YAML Job Specification

# timeout-job.yaml
Type: batch
Count: 1
Tasks:
- Name: main
Engine:
Type: docker
Params:
Image: ubuntu:latest
Parameters:
- sleep
- '300'
Timeouts:
ExecutionTimeout: 1800 # 30 minutes in seconds
QueueTimeout: 600 # 10 minutes in seconds

Submit using:

bacalhau job run timeout-job.yaml

Timeout Behavior

Different timeout types affect job execution in different ways:

  • Execution Timeout: When reached, the current execution is terminated. If the Total Timeout hasn't been reached, the job may be rescheduled on another available node.

  • Total Timeout: When reached, the job is completely terminated across all nodes, no results are published, and the job status is marked as Failed with a timeout message.

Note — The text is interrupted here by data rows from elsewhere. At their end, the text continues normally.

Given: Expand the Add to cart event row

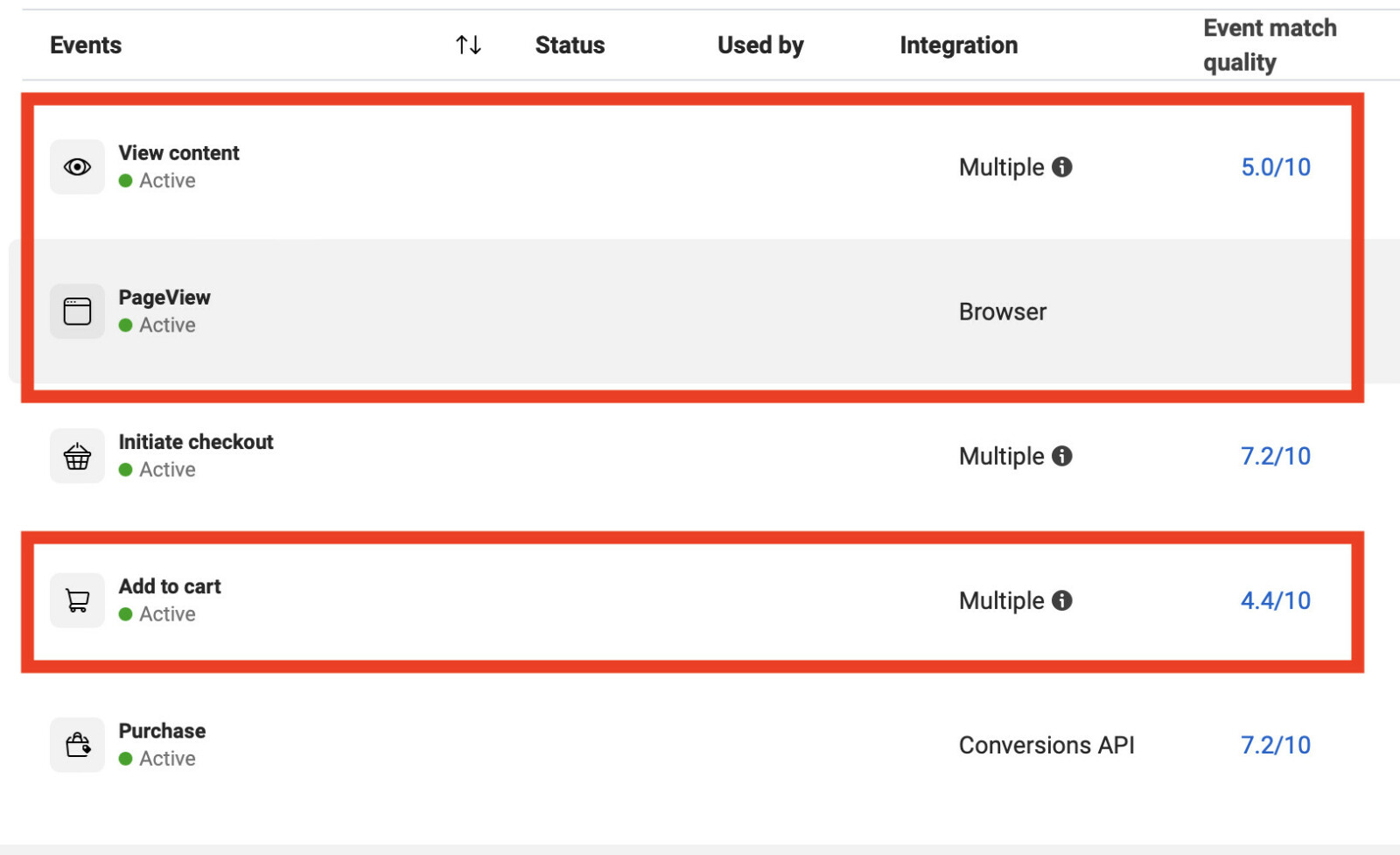Looking at the screenshot, I should (x=170, y=585).
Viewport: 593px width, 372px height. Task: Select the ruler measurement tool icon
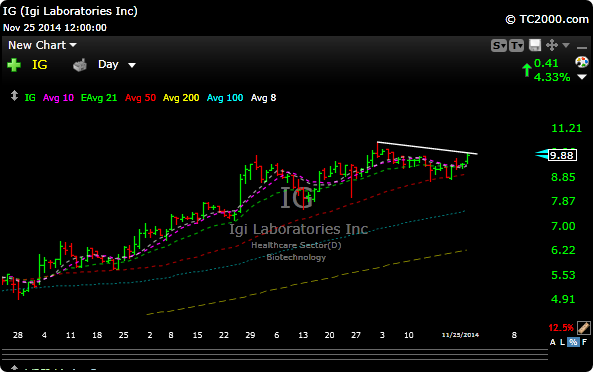tap(584, 327)
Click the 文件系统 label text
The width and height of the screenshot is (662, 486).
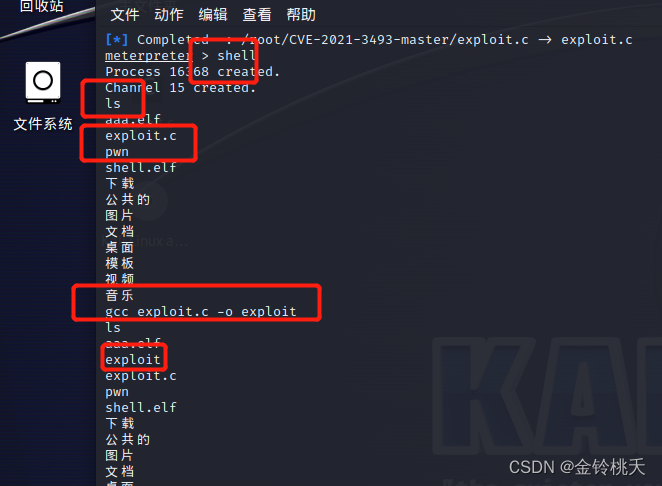[x=43, y=124]
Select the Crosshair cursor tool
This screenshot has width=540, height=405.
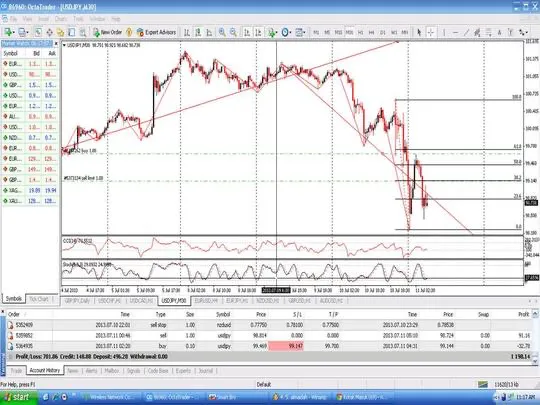[x=430, y=32]
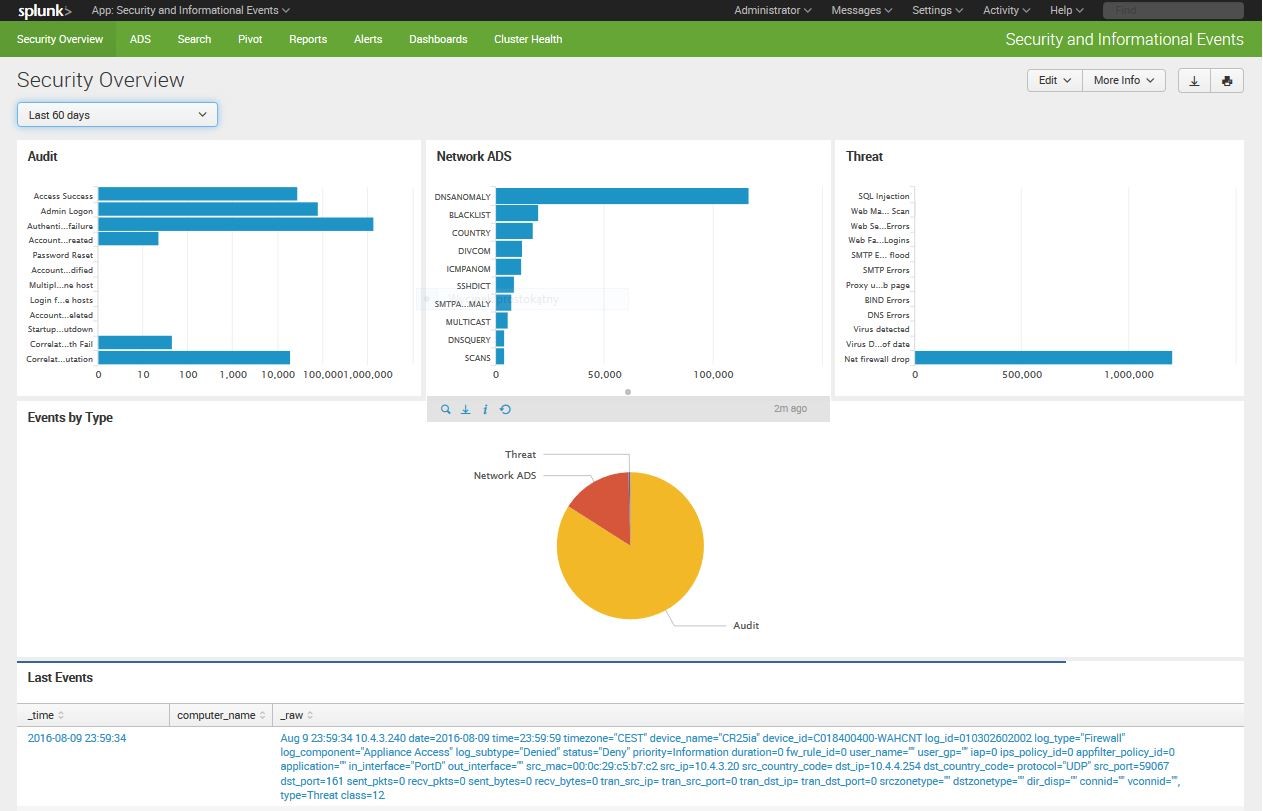Export Network ADS panel with download icon
The width and height of the screenshot is (1263, 811).
point(465,409)
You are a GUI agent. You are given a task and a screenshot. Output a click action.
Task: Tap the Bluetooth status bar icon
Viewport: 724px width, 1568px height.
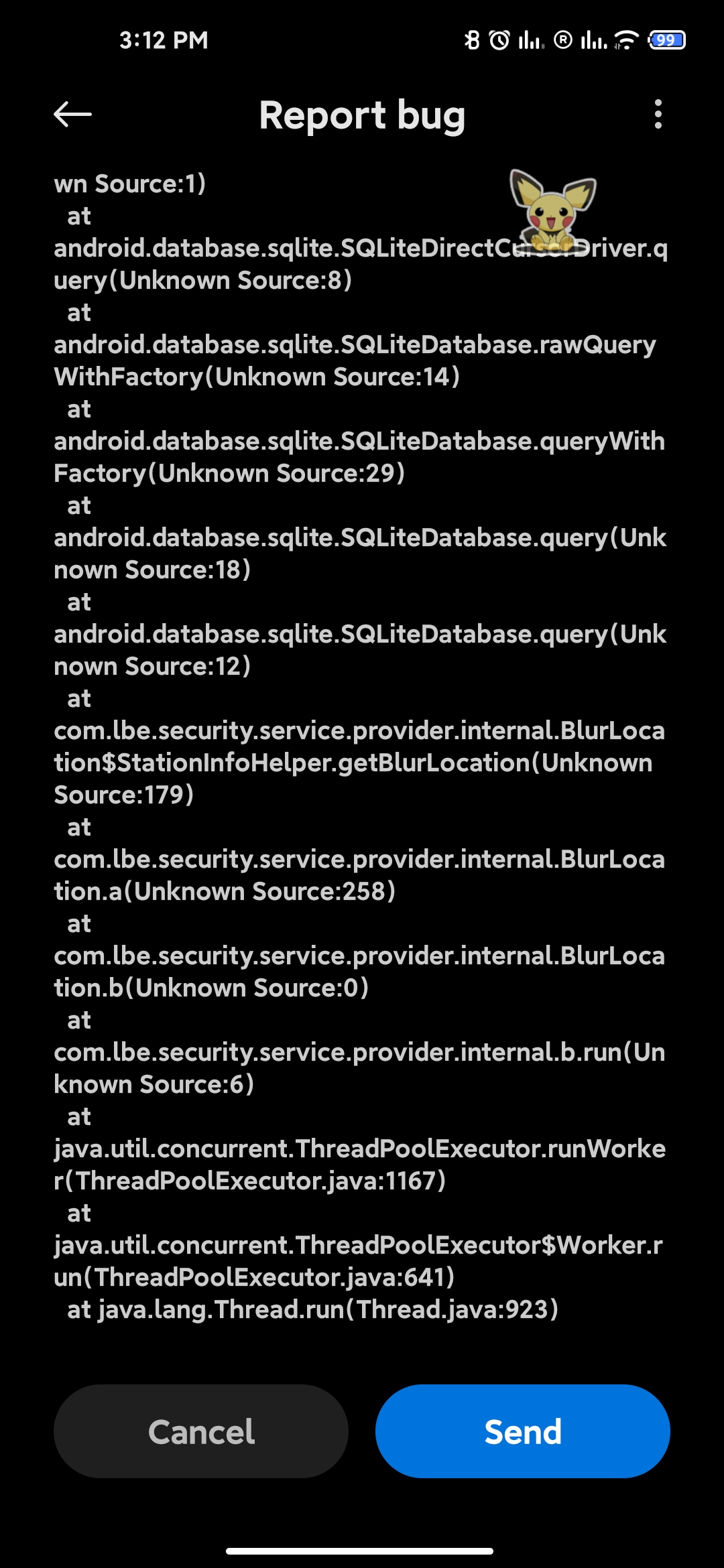473,40
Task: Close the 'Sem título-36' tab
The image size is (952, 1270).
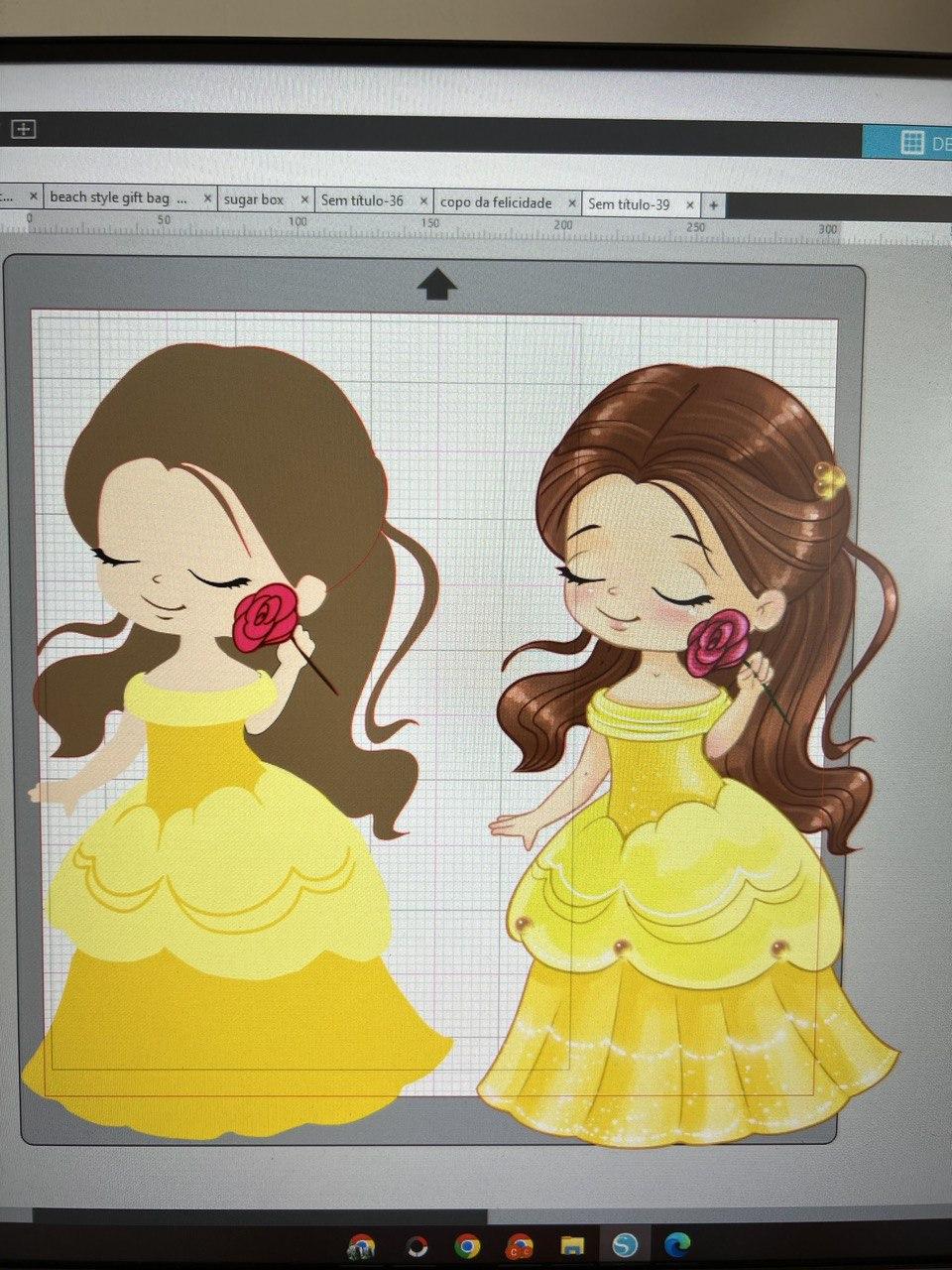Action: pyautogui.click(x=423, y=200)
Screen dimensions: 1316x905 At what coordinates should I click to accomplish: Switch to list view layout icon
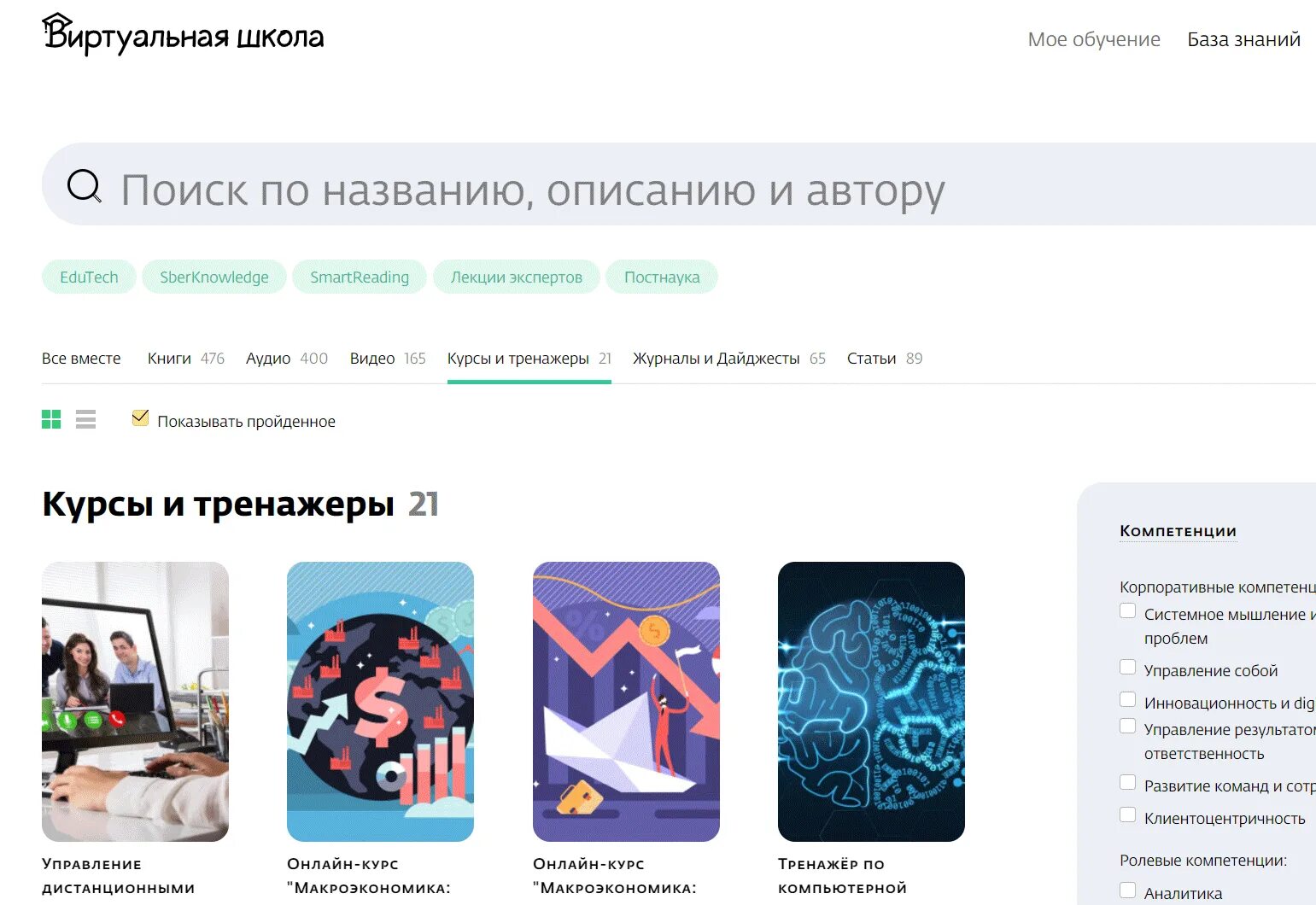tap(85, 419)
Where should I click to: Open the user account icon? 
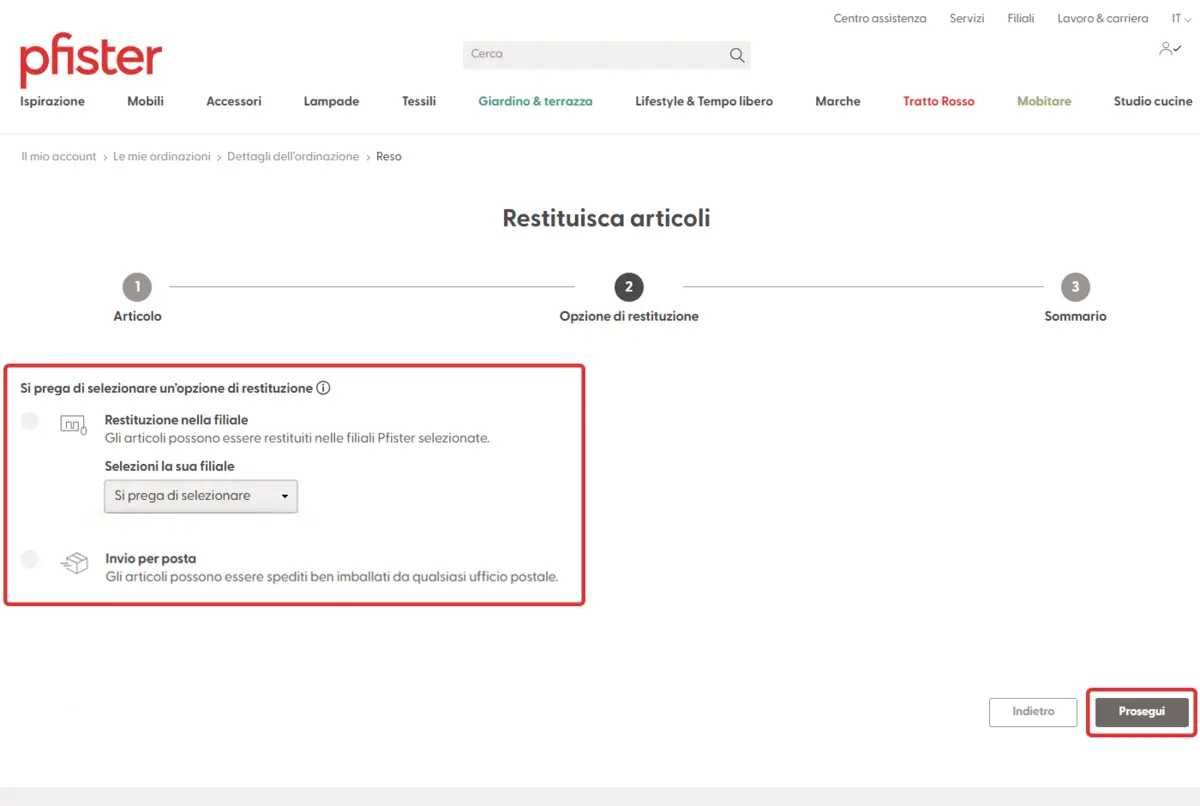(x=1169, y=48)
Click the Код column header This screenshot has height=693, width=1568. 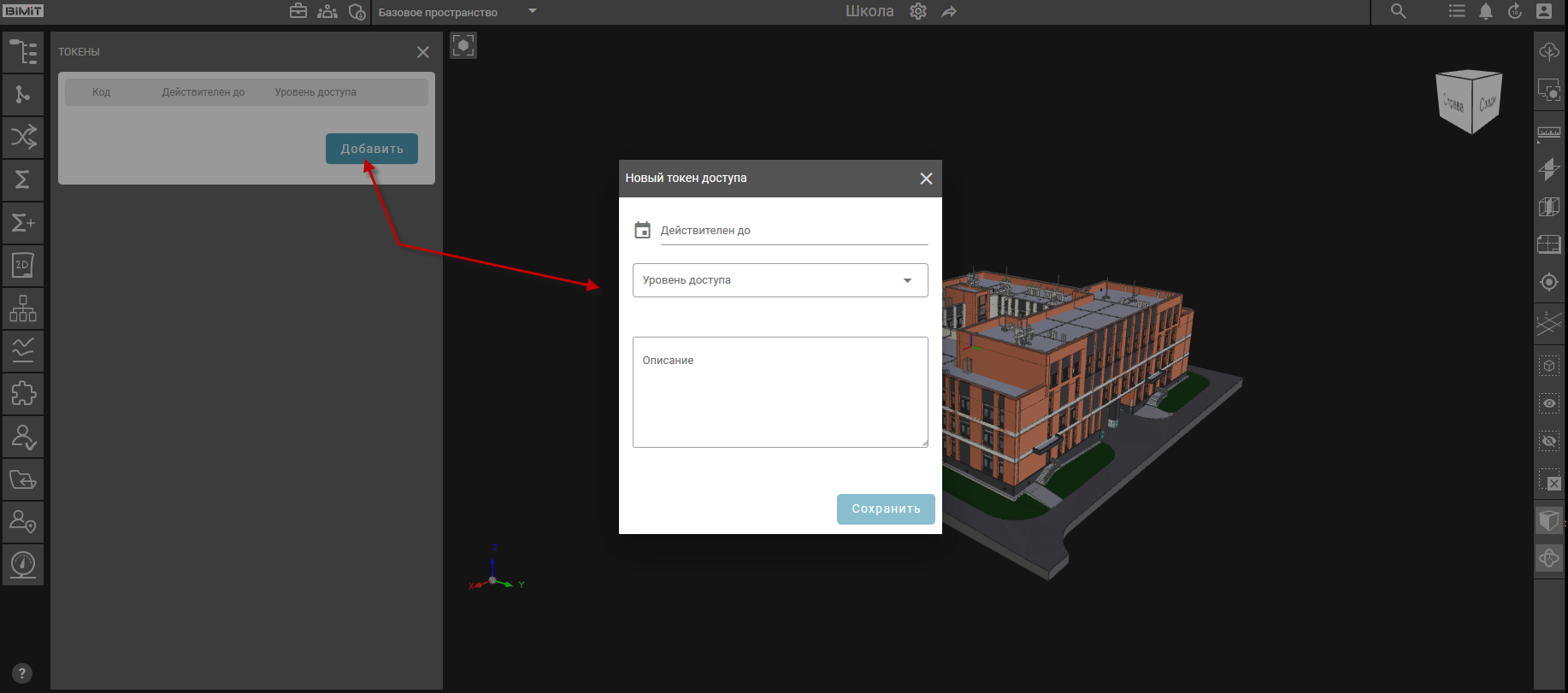[101, 92]
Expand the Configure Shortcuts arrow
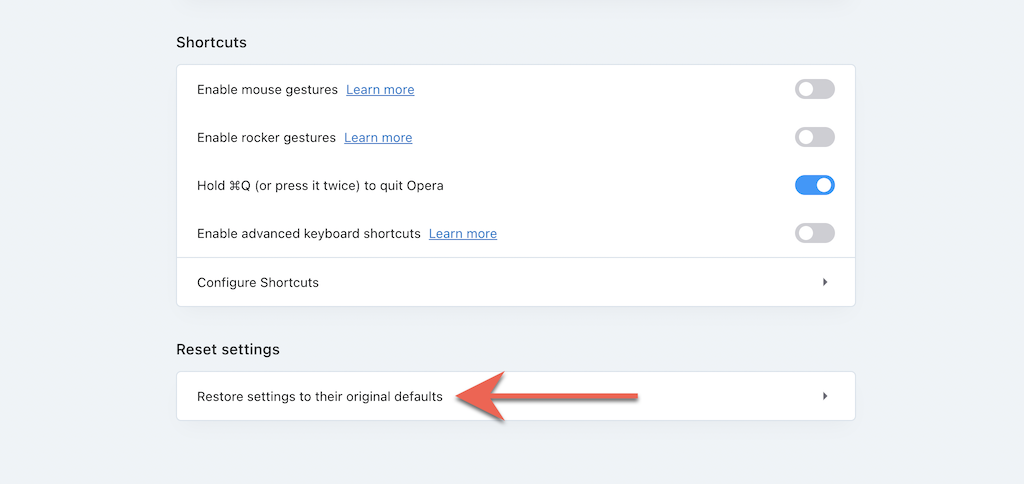This screenshot has width=1024, height=484. tap(825, 282)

  • Queue Timeout: When reached, a job waiting for resources will fail rather than continue waiting indefinitely.

This approach provides resilience for intermittent failures while still protecting the system from problematic jobs.

For Node Operators: Configuring Timeout Limits

Compute node operators can configure default and maximum timeout values for their nodes.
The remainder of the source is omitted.